Stanley Kubrick, Shining e il film horror
[1] Due tra i più famosi e relativamente recenti film sulle Haunted House sono La Casa di Sam Raimi e Rosemary's Baby di Roman Polanski. In tema di pazzia citiamo almeno Psycho di Alfred Hitchcock.
Dopo aver affrontato vari generi cinematografici, Stanley Kubrick si cimenta per la prima volta con il film horror. Shining si inserisce volutamente nel filone classico del cinema dell'orrore americano, come provano i numerosi ed evidenti richiami, sia tematici che figurativi, agli stilemi del genere horror. Ad esempio, il motivo della casa stregata (o haunted house), presente nel film di Kubrick con il malvagio Overlook Hotel, era già stato utilizzato in film illustri; allo stesso modo, ampiamente sfruttati risultano il tema della pazzia di uno dei personaggi e quello dei fantasmi. [1]
[2] Per un elenco estensivo dei temi canonici dell'immaginario dell'orrore citati in Shining cfr. Eugeni, op.cit., pag. 97.
In Shining non mancano anche riferimenti meno evidenti a temi cari ai racconti dell'orrore, quali il vampirismo (Danny che torna dalla camera 237 con i segni sul collo), i morti viventi (la vecchia nel bagno della stessa camera), il patto con il Diavolo (Jack e gli abitanti dell'hotel) e quello della reincarnazione (ancora Jack che è sempre stato il guardiano dell'albergo), ecc. [2]
[3] "Spero che il pubblico si sia spaventato a dovere", diceva Kubrick a Michel Ciment, op.cit.
Coerentemente con le regole del genere, il film sfrutta queste figure classiche per spaventare il pubblico, ossia per raggiungere, anche a detta del regista, il fine principale di un film horror. [3] Si potrebbe anzi affermare che uno dei punti di forza di Shining risieda proprio nell'ostentazione anche eccessiva di questi motivi.

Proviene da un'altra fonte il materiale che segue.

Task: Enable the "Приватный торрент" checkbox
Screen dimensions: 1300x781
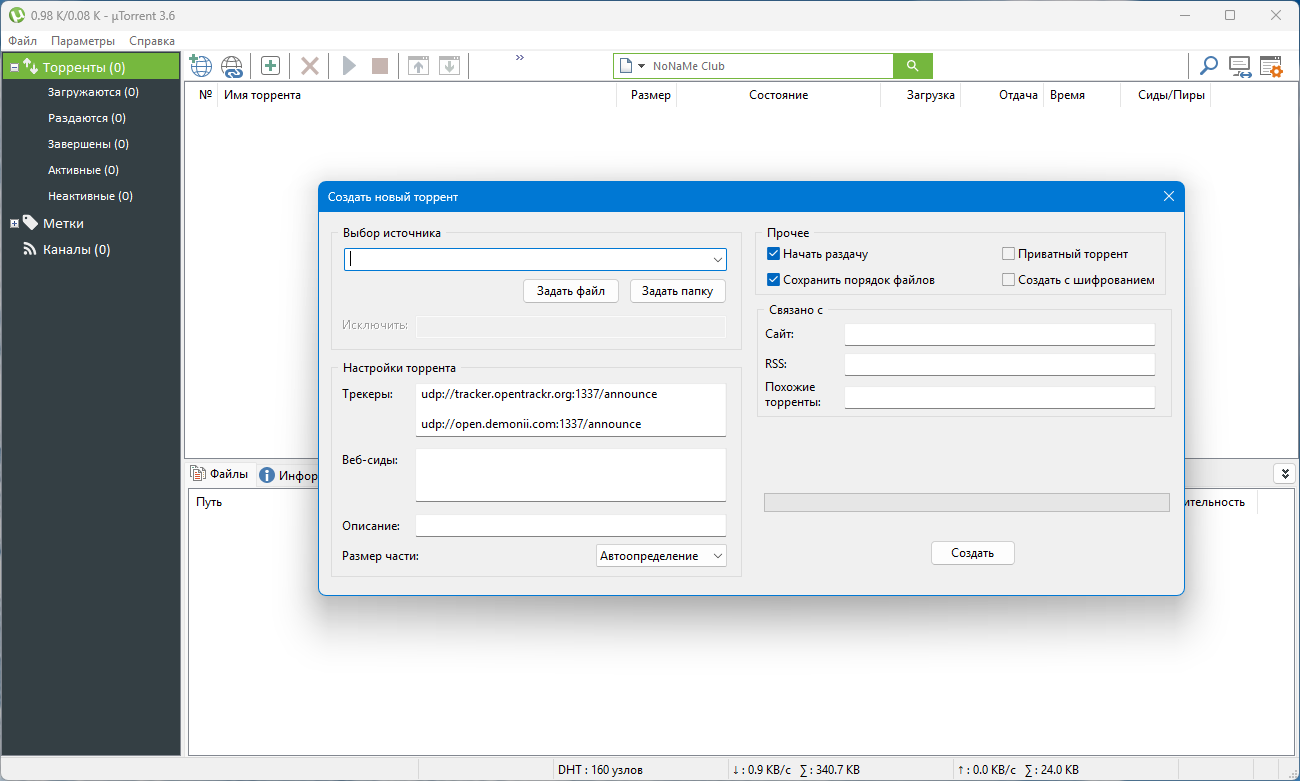Action: tap(1008, 254)
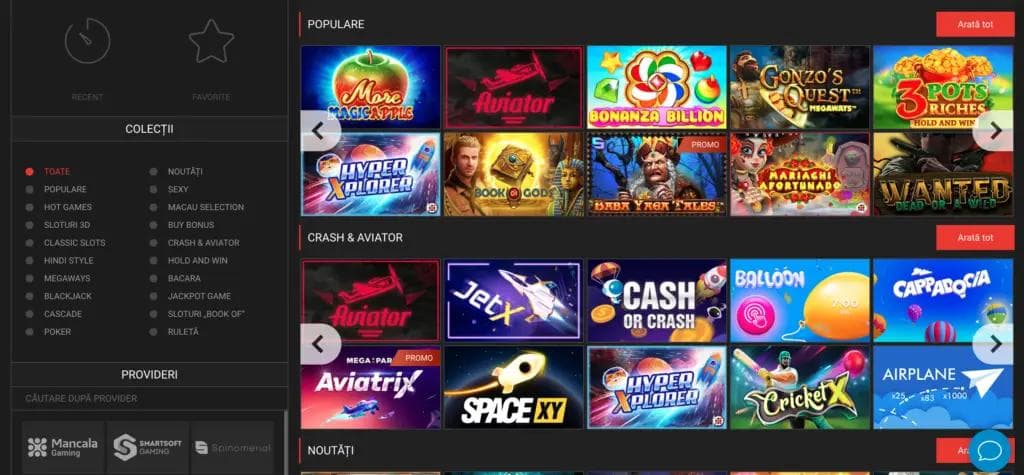The width and height of the screenshot is (1024, 475).
Task: Select the Mancala Gaming provider logo
Action: click(x=63, y=448)
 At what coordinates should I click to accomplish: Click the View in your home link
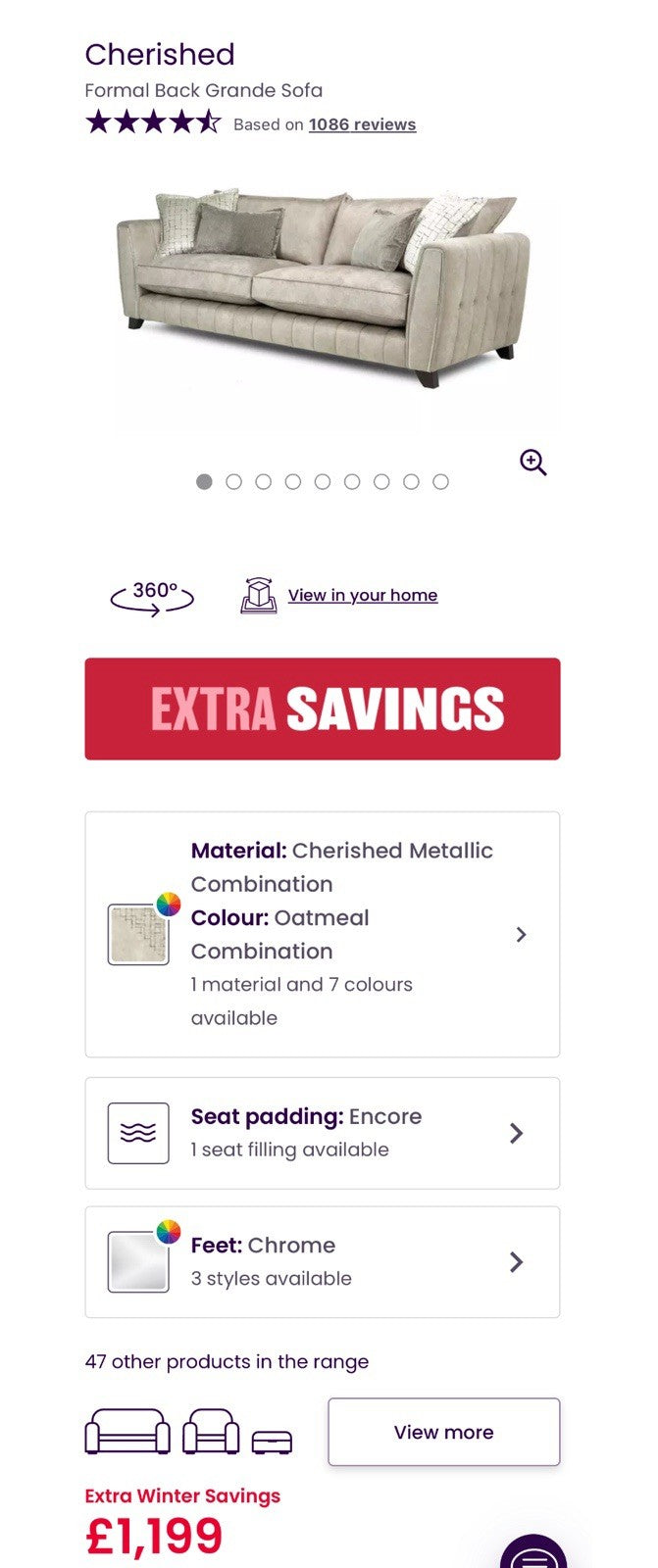coord(363,596)
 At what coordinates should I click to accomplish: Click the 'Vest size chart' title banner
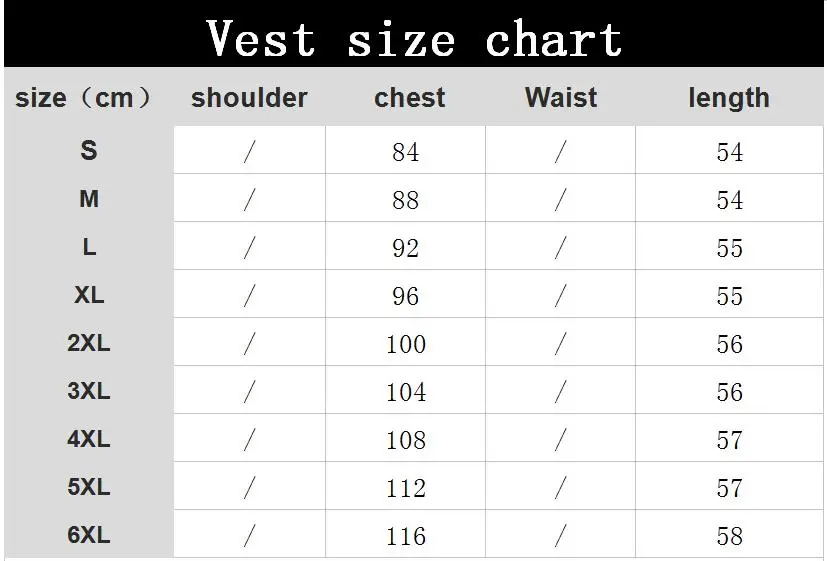click(x=414, y=38)
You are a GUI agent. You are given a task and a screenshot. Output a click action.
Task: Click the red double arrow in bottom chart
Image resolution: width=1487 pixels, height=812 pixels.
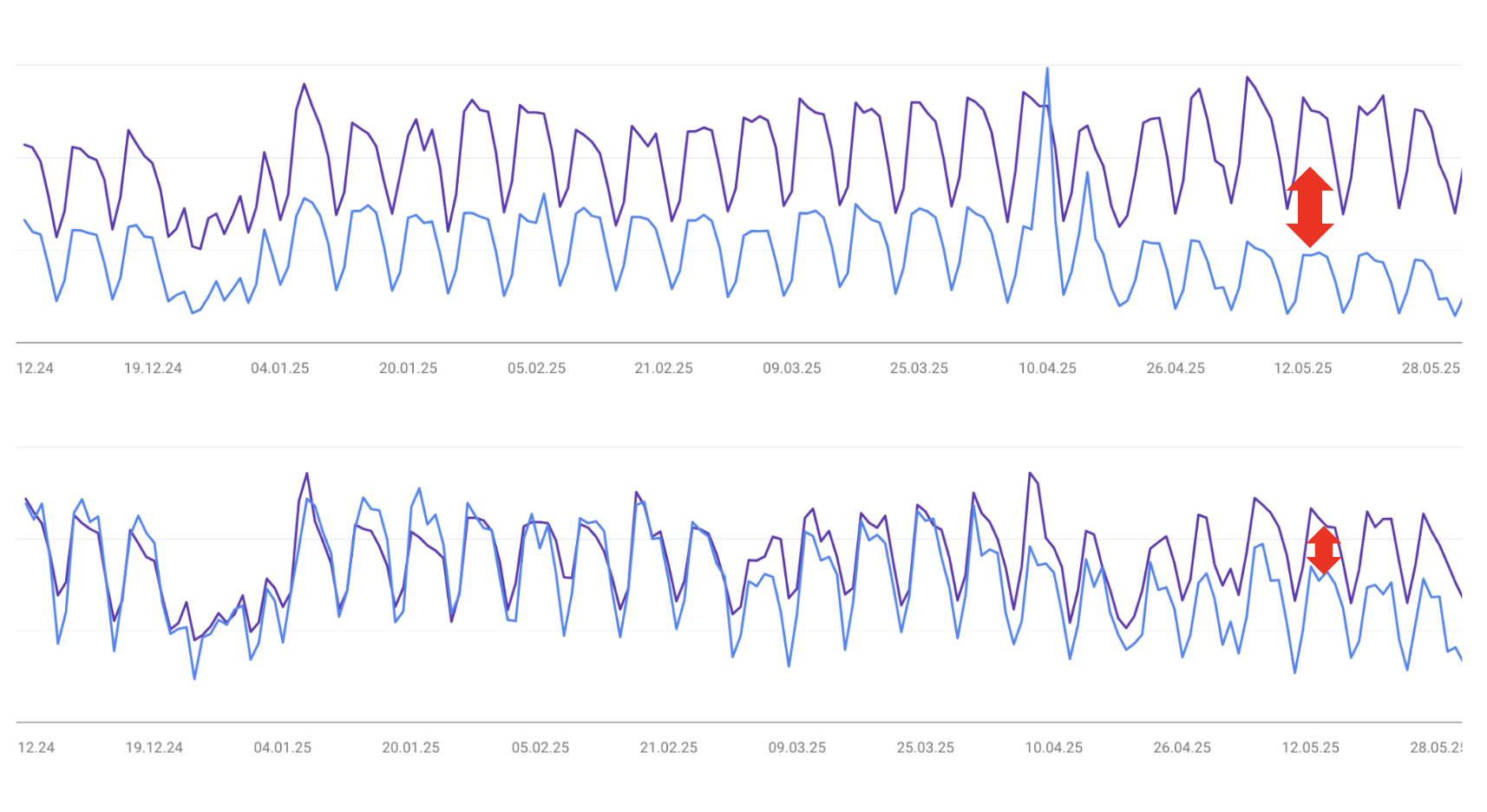[x=1323, y=550]
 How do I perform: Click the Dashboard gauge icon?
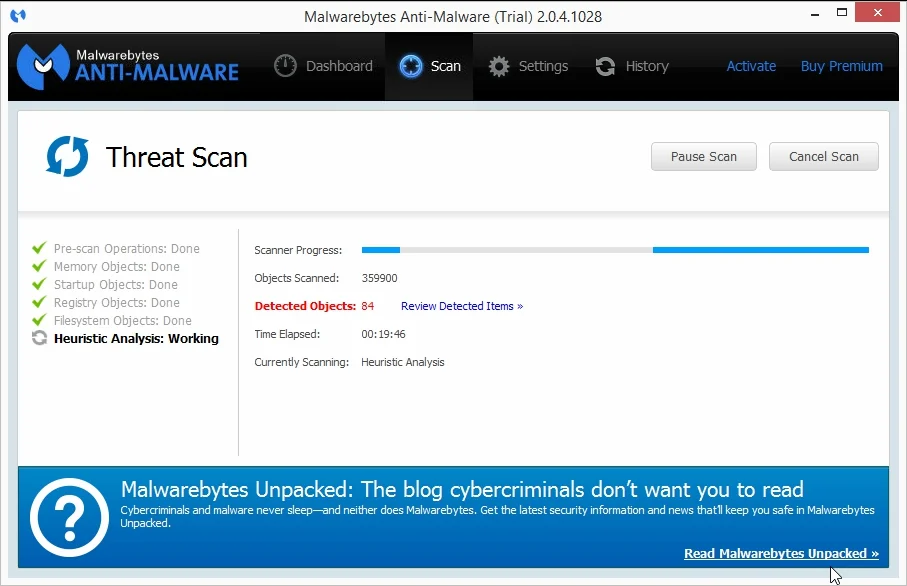(x=285, y=66)
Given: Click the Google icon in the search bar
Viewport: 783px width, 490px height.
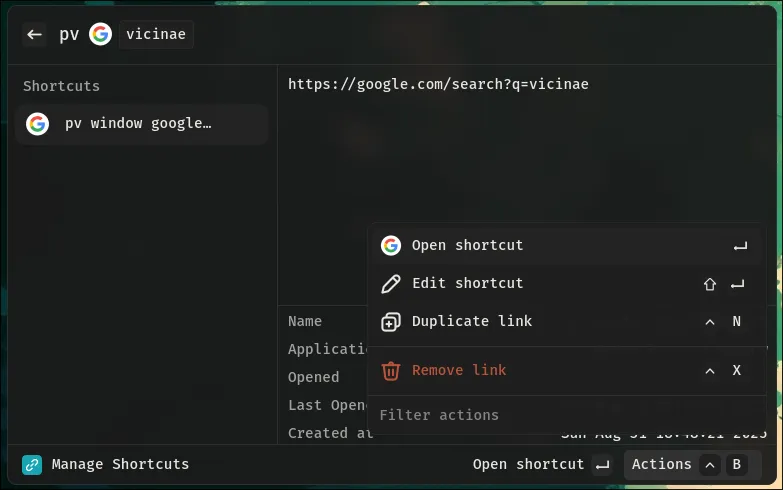Looking at the screenshot, I should (100, 34).
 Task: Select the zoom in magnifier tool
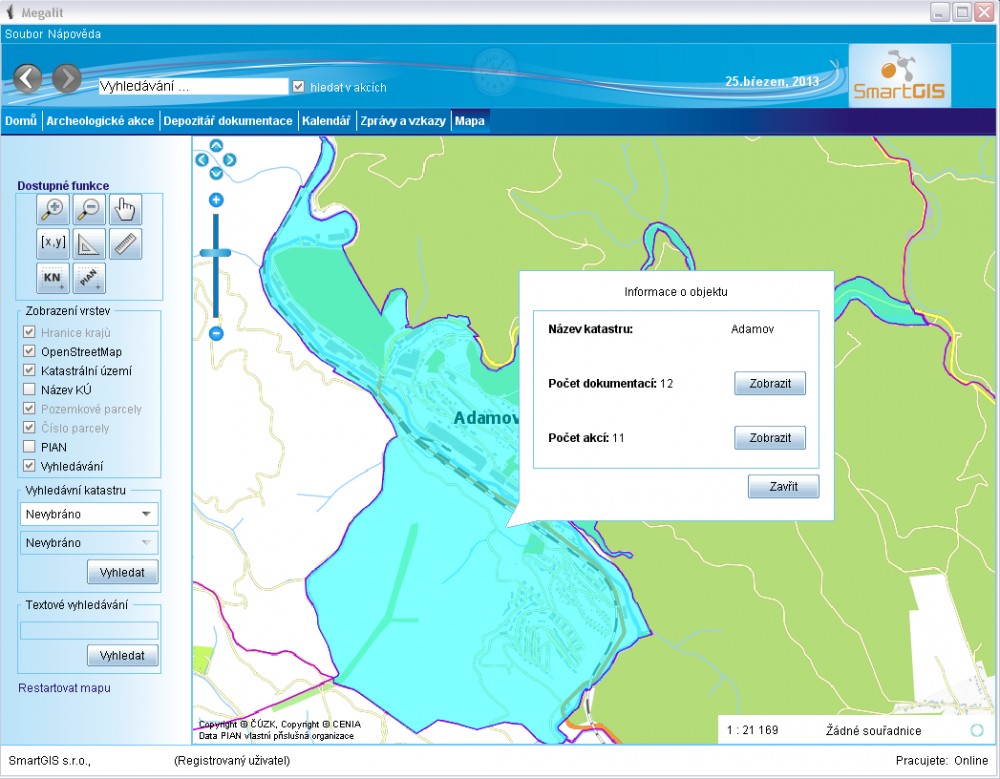point(52,210)
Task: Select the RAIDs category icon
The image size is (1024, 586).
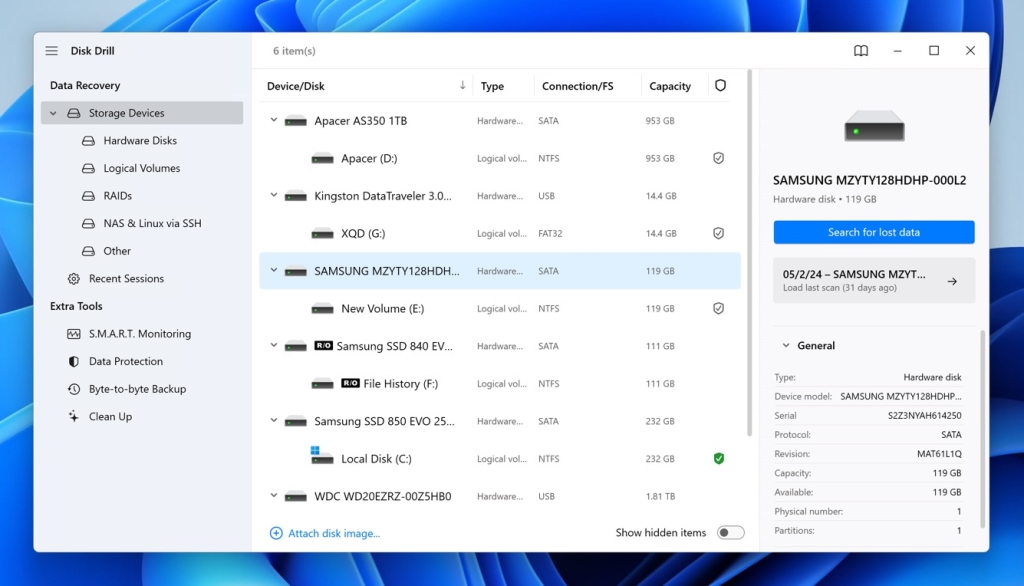Action: tap(88, 195)

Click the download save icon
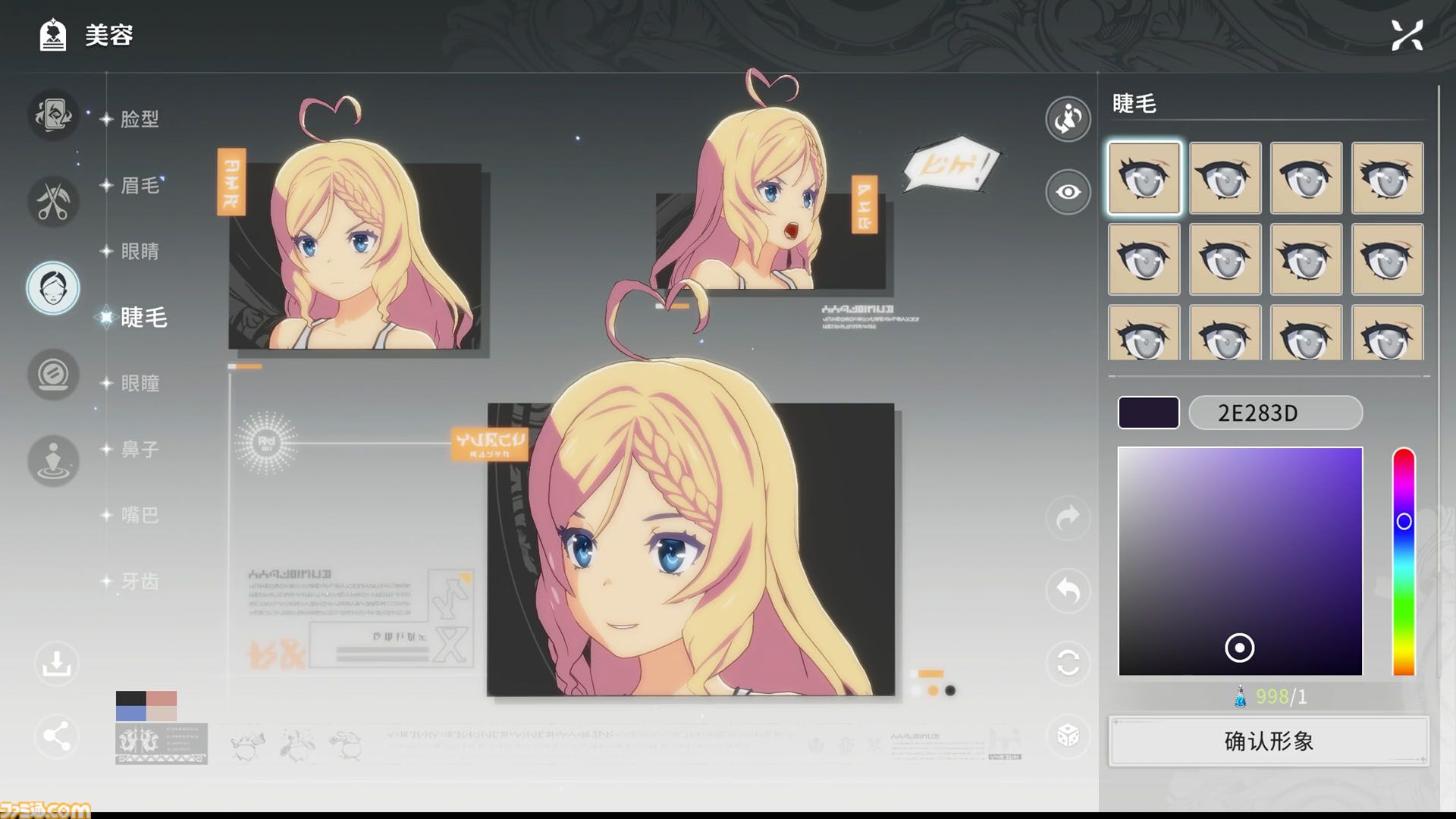click(57, 664)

A livello figurativo si osserva tuttavia un fatto interessante che in parte smentisce la precedente osservazione: Shining ribalta alcuni stereotipi figurativi del genere horror, in particolare quello che vuole "il male" (personaggi-nemici, creature malefiche, luoghi malvagi, ecc.) associato a zone buie, alla notte e alla mancanza di luce.

Gli stereotipi dell'horror
[4] Altri contrasti particolarmente fecondi sono quello tra interno/esterno che genera il filone della haunted house, quello tra vivo/morto che è alla base delle storie di zombie, quello tra visibile/invisibile che dà origine alla letteratura sui fantasmi, i fenomeni paranormali e così via.
I film dell'orrore classici sfruttano da sempre una serie di contrasti che servono a generare tensione e a provocare la scossa emotiva nello spettatore: in questo saggio ci concentriamo sulla contrapposizione tra buio e luce, uno dei contrasti fondanti della "poetica dell'orrore". [4]

In tutti i film horror la categoria espressiva [buio/luce] è associata alla coppia di contenuti [male/bene], rispettivamente; già dai primi film dell'orrore si delinea una separazione completa fra queste due sfere: le creature del male sono relegate agli angoli scuri e alle zone in ombra delle scenografie mentre gli eroi trovano la salvezza in posti pienamente illuminati.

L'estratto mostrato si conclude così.